Para o Salazar, nós temos um direito. A posse das colónias é um direito histórico, mesmo perante o direito internacional. Não há nada que o possa contrariar; não há realidade política que se possa contrapor a esse direito. Portanto, é isto. Os ingleses não têm com certeza menos direitos do que nós temos, embora nós possamos reclamar maior antiguidade, em Angola, por exemplo, mas eles adaptam-se à realidade do presente. Consideram que as coisas evoluem e, portanto, que não vale a pena estar a defender direitos que já ninguém reconhece como legítimos. Adaptam-se e optam por fazer uma descolonização pactável. O Salazar agarra-se ao direito histórico e defende-o com unhas e dentes, com o resultado que está à vista.

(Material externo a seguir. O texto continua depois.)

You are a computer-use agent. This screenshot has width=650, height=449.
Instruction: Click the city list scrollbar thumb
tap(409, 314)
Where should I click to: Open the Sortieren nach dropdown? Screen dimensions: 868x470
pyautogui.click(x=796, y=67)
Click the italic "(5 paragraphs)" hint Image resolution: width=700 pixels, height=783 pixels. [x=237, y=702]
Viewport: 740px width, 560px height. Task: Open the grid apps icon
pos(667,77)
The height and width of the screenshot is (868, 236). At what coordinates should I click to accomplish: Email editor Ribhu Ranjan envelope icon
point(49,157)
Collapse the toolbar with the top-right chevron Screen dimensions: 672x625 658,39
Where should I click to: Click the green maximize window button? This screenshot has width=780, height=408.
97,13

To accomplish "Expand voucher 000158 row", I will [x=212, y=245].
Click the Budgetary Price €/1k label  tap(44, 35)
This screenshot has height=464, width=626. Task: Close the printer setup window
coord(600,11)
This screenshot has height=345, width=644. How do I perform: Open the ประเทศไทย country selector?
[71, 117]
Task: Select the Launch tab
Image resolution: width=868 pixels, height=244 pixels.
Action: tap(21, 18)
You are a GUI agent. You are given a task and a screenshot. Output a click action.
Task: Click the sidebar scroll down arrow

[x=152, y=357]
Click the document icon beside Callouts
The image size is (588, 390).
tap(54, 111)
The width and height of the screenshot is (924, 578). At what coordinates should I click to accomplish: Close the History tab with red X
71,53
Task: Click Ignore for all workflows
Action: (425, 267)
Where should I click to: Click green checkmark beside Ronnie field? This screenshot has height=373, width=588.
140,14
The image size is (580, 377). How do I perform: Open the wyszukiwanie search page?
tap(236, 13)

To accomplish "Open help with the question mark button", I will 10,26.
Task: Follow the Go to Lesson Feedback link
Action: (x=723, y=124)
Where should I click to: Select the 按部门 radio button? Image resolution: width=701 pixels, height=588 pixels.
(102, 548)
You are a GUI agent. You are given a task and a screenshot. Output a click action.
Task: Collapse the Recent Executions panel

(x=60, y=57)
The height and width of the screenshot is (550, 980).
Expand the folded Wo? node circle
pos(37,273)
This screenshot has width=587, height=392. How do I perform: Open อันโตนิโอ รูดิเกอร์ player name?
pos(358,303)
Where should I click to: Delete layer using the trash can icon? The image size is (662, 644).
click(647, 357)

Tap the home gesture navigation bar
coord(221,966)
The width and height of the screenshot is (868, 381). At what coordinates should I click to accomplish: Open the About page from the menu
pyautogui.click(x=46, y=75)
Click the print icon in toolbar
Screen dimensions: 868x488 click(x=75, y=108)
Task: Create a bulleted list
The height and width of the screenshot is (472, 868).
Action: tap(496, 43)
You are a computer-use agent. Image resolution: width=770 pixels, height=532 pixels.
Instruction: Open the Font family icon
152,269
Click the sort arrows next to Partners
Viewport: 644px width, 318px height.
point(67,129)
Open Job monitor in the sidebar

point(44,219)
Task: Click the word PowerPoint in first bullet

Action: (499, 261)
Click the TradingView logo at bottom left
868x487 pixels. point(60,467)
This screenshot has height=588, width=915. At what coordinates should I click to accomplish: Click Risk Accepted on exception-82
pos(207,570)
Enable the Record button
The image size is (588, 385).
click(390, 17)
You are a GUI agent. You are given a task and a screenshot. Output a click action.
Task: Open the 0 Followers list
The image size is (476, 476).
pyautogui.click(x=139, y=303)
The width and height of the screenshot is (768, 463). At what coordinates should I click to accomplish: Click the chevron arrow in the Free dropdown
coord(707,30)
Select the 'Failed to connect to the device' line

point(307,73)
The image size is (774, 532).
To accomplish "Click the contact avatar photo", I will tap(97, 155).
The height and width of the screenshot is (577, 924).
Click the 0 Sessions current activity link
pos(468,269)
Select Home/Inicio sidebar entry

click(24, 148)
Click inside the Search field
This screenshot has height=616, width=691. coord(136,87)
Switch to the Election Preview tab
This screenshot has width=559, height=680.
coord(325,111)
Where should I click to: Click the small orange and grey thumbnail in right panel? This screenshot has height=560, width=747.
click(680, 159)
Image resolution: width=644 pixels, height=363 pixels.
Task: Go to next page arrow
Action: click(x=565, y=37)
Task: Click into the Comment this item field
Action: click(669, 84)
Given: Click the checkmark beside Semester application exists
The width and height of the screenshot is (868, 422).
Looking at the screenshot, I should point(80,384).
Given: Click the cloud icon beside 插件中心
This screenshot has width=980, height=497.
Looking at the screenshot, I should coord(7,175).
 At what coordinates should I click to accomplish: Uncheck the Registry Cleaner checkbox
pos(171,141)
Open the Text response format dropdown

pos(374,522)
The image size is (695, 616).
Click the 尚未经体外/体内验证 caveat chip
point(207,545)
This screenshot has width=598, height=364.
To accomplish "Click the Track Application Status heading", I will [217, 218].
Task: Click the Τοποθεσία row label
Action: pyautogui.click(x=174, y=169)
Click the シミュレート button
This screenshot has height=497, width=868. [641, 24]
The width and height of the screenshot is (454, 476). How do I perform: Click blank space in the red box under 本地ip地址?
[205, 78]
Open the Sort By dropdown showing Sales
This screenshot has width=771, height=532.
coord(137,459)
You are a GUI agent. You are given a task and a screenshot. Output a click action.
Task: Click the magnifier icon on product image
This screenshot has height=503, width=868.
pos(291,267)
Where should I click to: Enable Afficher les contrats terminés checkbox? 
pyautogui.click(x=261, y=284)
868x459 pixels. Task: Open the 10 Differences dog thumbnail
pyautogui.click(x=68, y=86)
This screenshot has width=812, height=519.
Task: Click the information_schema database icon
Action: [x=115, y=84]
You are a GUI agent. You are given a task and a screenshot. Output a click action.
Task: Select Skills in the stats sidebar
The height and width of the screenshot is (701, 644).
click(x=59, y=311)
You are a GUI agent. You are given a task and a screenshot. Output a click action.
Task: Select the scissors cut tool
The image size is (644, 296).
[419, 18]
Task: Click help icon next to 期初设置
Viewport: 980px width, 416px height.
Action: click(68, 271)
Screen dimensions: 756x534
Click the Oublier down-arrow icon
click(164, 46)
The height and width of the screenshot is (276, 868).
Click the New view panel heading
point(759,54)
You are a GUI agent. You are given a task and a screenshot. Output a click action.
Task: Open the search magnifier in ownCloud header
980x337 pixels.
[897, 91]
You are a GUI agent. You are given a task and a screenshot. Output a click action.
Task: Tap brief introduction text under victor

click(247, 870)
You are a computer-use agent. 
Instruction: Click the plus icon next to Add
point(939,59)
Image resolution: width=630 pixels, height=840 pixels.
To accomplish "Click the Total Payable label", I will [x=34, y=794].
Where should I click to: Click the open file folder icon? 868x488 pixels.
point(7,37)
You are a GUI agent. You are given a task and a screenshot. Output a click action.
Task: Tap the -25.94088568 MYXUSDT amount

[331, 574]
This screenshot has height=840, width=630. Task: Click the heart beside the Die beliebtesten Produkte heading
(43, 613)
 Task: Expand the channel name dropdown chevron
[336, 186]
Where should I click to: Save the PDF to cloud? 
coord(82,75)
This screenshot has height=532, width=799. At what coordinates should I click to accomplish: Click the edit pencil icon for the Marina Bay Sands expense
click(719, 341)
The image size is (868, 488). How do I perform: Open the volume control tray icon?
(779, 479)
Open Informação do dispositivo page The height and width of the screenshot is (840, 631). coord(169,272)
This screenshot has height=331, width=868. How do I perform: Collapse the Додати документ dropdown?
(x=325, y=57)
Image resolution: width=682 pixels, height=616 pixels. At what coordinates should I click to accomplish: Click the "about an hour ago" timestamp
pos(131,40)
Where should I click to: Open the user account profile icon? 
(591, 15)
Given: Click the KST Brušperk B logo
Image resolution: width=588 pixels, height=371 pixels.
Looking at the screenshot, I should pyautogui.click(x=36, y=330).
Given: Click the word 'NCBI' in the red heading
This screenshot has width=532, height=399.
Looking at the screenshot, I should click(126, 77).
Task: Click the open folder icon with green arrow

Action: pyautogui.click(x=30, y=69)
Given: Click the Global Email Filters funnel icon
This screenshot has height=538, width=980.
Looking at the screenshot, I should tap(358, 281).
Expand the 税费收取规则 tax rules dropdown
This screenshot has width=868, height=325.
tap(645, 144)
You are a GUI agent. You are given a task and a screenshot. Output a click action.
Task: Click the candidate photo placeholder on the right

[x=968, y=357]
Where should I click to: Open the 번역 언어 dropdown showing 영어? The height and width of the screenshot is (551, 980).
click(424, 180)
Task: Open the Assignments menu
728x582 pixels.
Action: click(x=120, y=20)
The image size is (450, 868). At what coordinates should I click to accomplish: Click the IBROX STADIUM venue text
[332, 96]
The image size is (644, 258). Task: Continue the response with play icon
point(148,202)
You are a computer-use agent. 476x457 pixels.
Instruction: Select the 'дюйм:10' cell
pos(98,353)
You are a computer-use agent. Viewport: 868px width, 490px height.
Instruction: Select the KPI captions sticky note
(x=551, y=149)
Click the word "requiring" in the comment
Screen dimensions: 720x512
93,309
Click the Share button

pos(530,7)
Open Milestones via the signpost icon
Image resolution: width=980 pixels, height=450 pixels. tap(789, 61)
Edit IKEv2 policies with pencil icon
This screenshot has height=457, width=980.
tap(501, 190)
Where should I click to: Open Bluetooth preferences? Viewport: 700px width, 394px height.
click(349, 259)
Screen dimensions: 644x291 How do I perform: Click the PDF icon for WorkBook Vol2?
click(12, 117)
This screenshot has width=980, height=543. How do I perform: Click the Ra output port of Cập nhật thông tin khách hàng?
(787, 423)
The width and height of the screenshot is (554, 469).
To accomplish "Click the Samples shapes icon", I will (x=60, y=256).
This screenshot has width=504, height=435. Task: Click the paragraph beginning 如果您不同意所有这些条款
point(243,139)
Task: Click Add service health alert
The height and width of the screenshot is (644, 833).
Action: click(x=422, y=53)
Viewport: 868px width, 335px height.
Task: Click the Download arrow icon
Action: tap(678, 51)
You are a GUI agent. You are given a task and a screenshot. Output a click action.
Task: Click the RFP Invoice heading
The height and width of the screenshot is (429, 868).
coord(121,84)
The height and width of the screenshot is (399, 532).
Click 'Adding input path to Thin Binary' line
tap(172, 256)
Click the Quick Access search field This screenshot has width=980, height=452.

A questão da Rodésia é um pouco diferente. Há a Federação Centro-Africana, que é composta pelos países que atualmente são o Zimbabwe, a Zâmbia e o Malawi, e essa Federação vai ser dissolvida porque todos, à sua maneira, aspiram à sua independência. Os ingleses querem conduzir o processo com base num critério simples, que é o direito da maioria, o que significa que a minoria branca na Rodésia não ficará no poder. Os rodesianos, com um estatuto especial na federação, visto que gozavam das prerrogativas de autogoverno desde 1923, consideravam que não tinham de obedecer aos critérios do Reino Unido. Há uma negociação, que não chega a lado nenhum, entre Londres e Salisbúria (hoje Harare) para ver se se consegue algum compromisso, que nunca se alcança.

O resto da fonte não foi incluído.